Le ministre qui a réuni, hier, l'ensemble des intervenants de la filière pomme de terre, au sein de son département s'est dit disposé à répondre aux préoccupations des acteurs de la filière «l'essentiel est d'arriver à relever le défi et garantir l'autosuffisance en matière de pomme de terre et éviter des pertes sèches aux agriculteurs».

Pour leur part, les agriculteurs ont, encore une fois, évoqué le problème du stockage. Ils ont affirmé que les agriculteurs de la wilaya de Sidi Bel-Abbés n'ont pas trouvé d'aires de stockage pour leur surproduction. Le ministre a tout de suite répliqué en demandant aux responsables de la DAS et de l'entreprise SGP –PRODA de prendre en charge cette question. Il a ordonné à ces derniers d'acheter la surproduction de pomme de terre auprès des agriculteurs afin de leur éviter des pertes. «Il ne faut surtout pas laisser la pomme de terre pourrir chez l'agriculteur». Dans le même sillage, Benaissa a tenu à rassurer les acteurs de la filière en précisant que les pouvoirs publics sont en train de mettre en place des aires de stockage pour les différents produits agricoles.

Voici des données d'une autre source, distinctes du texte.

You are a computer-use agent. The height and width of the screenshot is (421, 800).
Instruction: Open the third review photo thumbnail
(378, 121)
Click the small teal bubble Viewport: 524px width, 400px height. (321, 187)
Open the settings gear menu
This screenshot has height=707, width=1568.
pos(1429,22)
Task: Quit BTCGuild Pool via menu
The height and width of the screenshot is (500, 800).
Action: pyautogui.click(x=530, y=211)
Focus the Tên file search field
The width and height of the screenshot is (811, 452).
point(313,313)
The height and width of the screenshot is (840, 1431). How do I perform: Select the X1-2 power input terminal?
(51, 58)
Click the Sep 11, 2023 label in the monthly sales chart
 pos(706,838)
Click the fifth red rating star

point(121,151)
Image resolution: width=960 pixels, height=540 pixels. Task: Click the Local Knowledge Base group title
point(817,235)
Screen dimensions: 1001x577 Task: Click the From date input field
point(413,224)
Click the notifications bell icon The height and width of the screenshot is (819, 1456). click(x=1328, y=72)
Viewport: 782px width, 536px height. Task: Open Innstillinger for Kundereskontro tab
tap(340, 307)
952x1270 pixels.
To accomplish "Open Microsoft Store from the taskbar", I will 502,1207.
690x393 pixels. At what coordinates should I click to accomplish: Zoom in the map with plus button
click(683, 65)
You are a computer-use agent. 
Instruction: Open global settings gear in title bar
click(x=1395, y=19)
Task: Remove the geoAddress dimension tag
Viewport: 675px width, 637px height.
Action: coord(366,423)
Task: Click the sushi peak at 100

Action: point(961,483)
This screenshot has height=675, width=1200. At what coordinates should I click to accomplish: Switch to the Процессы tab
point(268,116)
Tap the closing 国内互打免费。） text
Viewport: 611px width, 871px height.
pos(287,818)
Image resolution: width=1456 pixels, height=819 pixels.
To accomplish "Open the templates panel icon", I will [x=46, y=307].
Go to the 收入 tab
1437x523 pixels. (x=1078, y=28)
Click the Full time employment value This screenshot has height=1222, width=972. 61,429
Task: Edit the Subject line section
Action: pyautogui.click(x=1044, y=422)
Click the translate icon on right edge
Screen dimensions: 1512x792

Il s'est dit d'ailleurs satisfaits de la réception, tout récemment, d'un site de stockage dans la wilaya de Sétif. Le ministre a rappelé le programme visant la construction de chambres froides à travers tout le territoire national et pour l'ensemble des produits agricoles. Cette réunion avec les différents acteurs de la filière pomme de terre, a été précédée de deux réunions similaires regroupant les CCLS et les intervenants des chambres de l'Agriculture. Une réunion devant regrouper toutes les filières devrait avoir lieu dans les prochains jours, pour bien préparer la réunion des cadres du ministère de l'Agriculture prévue le 4 juillet prochain.



© LE QO 30/06/2010

bledard_for_ever
30/06/2010, 12h40
dans le même sujet

Pomme de terre: la production a augmenté à 30 millions de qx en 2010

ALGER - La production de la pomme de terre destinée à la consommation a augmenté à 30 millions de quintaux en 2010, ce qui va permettre la disponibilité et la stabilité des prix de ce produit, a annoncé mardi le ministre de l'Agriculture et du Développement rural, Rachid Benaïssa. La production est ainsi passée à 30 millions de qx contre 25 millions en 2009 et 20 millions en 2008, et ce, grâce à la mise en place du Système de régulation des produits agricoles de large consommation (Syrpalac) dont la mission principale est de stabiliser les prix sur le marché et, par ricochet, sécuriser l'agriculteur. Quant aux semences, la production a atteint 200.000 tonnes en 2010. Le secteur table sur une production de 40 millions de qx de pommes de terre de consommation d'ici 2014.</B>

TAGHITI
30/06/2010, 13h52
arretons les amis, je vais finir par ne plus y croire:)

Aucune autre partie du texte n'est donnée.